## PROBLEM
For each entry in the listing, produce an exact copy.

## RECORDS SHOWN

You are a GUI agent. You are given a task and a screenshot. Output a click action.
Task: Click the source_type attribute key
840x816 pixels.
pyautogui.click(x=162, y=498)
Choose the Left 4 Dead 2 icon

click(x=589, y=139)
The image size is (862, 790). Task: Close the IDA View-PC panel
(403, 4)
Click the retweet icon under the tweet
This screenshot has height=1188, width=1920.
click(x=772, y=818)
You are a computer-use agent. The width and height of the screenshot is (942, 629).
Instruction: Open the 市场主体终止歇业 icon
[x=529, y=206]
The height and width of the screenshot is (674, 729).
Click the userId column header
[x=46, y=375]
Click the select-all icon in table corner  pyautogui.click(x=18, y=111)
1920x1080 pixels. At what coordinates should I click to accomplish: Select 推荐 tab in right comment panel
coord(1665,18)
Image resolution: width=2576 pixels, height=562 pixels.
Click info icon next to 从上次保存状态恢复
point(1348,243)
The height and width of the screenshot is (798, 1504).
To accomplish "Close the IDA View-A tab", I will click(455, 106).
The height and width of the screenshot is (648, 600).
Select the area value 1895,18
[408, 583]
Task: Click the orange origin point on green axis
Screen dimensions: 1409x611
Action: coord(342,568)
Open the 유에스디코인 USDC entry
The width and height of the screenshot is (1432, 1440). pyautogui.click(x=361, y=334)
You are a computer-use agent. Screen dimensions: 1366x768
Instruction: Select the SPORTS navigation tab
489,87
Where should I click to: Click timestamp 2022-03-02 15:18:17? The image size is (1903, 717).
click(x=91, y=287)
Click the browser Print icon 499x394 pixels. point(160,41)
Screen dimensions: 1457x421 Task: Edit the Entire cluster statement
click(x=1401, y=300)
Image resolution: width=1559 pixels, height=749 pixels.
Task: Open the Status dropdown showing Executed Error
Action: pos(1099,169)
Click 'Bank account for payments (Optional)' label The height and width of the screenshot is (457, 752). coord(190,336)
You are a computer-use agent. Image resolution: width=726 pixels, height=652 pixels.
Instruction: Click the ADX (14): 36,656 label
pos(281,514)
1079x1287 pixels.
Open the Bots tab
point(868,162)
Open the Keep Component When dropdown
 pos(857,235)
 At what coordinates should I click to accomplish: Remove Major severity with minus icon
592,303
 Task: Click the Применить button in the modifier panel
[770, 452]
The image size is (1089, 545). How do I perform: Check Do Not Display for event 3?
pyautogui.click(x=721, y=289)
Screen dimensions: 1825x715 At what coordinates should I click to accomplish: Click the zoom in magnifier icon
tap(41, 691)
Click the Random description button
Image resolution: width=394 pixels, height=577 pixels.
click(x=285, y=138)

## RESULT
You are a GUI agent. You are given a task and a screenshot. Output a click action.
Task: Click the source_type attribute key
840x816 pixels.
pyautogui.click(x=162, y=498)
Choose the Left 4 Dead 2 icon

click(x=589, y=139)
The image size is (862, 790). Task: Close the IDA View-PC panel
(403, 4)
Click the retweet icon under the tweet
This screenshot has height=1188, width=1920.
click(x=772, y=818)
You are a computer-use agent. The width and height of the screenshot is (942, 629).
Instruction: Open the 市场主体终止歇业 icon
[x=529, y=206]
The height and width of the screenshot is (674, 729).
Click the userId column header
[x=46, y=375]
Click the select-all icon in table corner  pyautogui.click(x=18, y=111)
1920x1080 pixels. At what coordinates should I click to accomplish: Select 推荐 tab in right comment panel
coord(1665,18)
Image resolution: width=2576 pixels, height=562 pixels.
Click info icon next to 从上次保存状态恢复
point(1348,243)
The height and width of the screenshot is (798, 1504).
To accomplish "Close the IDA View-A tab", I will click(455, 106).
The height and width of the screenshot is (648, 600).
Select the area value 1895,18
[408, 583]
Task: Click the orange origin point on green axis
Screen dimensions: 1409x611
Action: coord(342,568)
Open the 유에스디코인 USDC entry
The width and height of the screenshot is (1432, 1440). pyautogui.click(x=361, y=334)
You are a computer-use agent. Screen dimensions: 1366x768
Instruction: Select the SPORTS navigation tab
489,87
Where should I click to: Click timestamp 2022-03-02 15:18:17? The image size is (1903, 717).
click(x=91, y=287)
Click the browser Print icon 499x394 pixels. point(160,41)
Screen dimensions: 1457x421 Task: Edit the Entire cluster statement
click(x=1401, y=300)
Image resolution: width=1559 pixels, height=749 pixels.
Task: Open the Status dropdown showing Executed Error
Action: pos(1099,169)
Click 'Bank account for payments (Optional)' label The height and width of the screenshot is (457, 752). coord(190,336)
You are a computer-use agent. Image resolution: width=726 pixels, height=652 pixels.
Instruction: Click the ADX (14): 36,656 label
pos(281,514)
1079x1287 pixels.
Open the Bots tab
point(868,162)
Open the Keep Component When dropdown
 pos(857,235)
 At what coordinates should I click to accomplish: Remove Major severity with minus icon
592,303
 Task: Click the Применить button in the modifier panel
[770, 452]
The image size is (1089, 545). How do I perform: Check Do Not Display for event 3?
pyautogui.click(x=721, y=289)
Screen dimensions: 1825x715 At what coordinates should I click to accomplish: Click the zoom in magnifier icon
tap(41, 691)
Click the Random description button
Image resolution: width=394 pixels, height=577 pixels.
click(x=285, y=138)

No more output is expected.